> Source passage

———

Even though arrhythmia itself is not affected, an improvement of the pumping function of the heart is shown due to improved filling.

Nowadays treatment with digoxin in cardiac patients is controversial and has been often replaced by other drug therapies; then digoxin is no longer the first choice for congestive heart failure, but can still be useful in patients who remain symptomatic despite proper diuretic and ACE inhibitor treatment.
Recently digoxin has received negative opinions by the medical community because it did not demonstrate a mortality benefit in patients with congestive heart failure (on the other hand, it did demonstrate a reduction in hospitalizations for this condition). Because other therapies have shown a mortality benefit in congestive heart failure, maximizing other therapies (i.e. beta blockers) first is recommended before introducing a digoxin therapy.

As shown in a recent study (Digoxin and ouabain induce the efflux of cholesterol via liver X receptor signalling and the synthesis of ATP in cardiomyocytes, 2012), in human hepatoma cells digoxin and ouabain can increase the rate of the mevalonate cascade; moreover, there are also Na+/K+ ATPase-independent effects: they increase the expression and activity of 3-hydroxy-3 methylglutaryl-CoA reductase and the synthesis of cholesterol in cardiomyocytes. Against all odds, this does not provoke intracellular cholesterol accumulation. Infact, the effect of glycosides is the activation the liver X receptor transcription factor and an increase in the expression of ATP-binding cassette protein A1 transporter, through which cholesterol leaves the cells is delivered to apolipoprotein A-I.
Digoxin and ouabain also enhance the rate of electron transport in the mitochondrial respiratory chain and the synthesis of ATP: infact they increase the synthesis of ubiquinone (another derivative of the mevalonate chain of reactions).

———

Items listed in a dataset
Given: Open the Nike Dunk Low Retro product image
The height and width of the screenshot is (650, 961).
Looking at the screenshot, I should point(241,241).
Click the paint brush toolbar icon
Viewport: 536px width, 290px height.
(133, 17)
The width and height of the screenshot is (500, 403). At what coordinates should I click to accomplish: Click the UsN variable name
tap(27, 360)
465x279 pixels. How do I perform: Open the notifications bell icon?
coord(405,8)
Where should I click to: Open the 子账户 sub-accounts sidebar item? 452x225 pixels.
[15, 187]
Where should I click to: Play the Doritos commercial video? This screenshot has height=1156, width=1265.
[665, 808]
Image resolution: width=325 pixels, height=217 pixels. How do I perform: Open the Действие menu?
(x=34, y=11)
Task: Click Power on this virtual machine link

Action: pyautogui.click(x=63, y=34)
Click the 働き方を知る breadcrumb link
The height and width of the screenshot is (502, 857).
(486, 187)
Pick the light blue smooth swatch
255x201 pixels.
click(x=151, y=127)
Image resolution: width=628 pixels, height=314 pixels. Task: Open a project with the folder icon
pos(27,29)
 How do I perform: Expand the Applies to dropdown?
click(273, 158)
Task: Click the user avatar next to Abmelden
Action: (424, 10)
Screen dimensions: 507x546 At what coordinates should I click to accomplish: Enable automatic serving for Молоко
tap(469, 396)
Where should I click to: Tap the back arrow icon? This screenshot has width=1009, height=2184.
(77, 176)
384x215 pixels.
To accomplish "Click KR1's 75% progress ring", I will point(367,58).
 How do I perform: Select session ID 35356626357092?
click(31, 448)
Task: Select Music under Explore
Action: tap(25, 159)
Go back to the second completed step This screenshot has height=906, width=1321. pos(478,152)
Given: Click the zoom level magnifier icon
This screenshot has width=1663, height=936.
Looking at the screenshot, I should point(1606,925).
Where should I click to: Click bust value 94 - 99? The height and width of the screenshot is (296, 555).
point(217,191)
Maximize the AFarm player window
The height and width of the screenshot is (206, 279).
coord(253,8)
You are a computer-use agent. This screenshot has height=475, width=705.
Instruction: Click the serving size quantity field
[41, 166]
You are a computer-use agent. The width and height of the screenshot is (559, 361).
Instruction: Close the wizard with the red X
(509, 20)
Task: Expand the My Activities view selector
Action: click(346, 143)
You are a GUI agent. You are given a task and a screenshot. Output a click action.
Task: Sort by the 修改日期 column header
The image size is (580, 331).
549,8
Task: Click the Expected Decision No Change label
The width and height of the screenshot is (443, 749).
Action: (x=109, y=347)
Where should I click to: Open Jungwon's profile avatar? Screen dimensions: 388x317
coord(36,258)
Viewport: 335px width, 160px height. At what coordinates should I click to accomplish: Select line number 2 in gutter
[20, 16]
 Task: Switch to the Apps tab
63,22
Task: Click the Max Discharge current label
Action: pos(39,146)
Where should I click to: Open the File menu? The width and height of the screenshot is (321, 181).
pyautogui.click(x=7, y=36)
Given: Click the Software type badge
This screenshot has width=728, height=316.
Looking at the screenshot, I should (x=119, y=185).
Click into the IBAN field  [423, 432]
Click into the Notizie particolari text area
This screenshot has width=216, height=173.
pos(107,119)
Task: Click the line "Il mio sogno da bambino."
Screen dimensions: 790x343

———

> What you need to do
a - Besides digoxin, which drug therapies does the digoxin passage name by type?
b - How would you translate this sentence from the digoxin passage into Spanish: "Against all odds, this does not provoke intracellular cholesterol accumulation."

> Answer list
a - Diuretics, ACE inhibitors, beta blockers

b - Contra todo pronóstico, esto no provoca acumulación intracelular de colesterol.